■ **Recorded data**:
---+---
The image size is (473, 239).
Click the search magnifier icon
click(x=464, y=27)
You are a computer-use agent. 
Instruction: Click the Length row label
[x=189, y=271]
---+---
■ **STATED TASK**:
Pull every line from the records above and write each one out again word for word.

■ **FINAL RESULT**:
The image size is (473, 239).
Click the search magnifier icon
click(x=464, y=27)
You are a computer-use agent. 
Instruction: Click the Length row label
[x=189, y=271]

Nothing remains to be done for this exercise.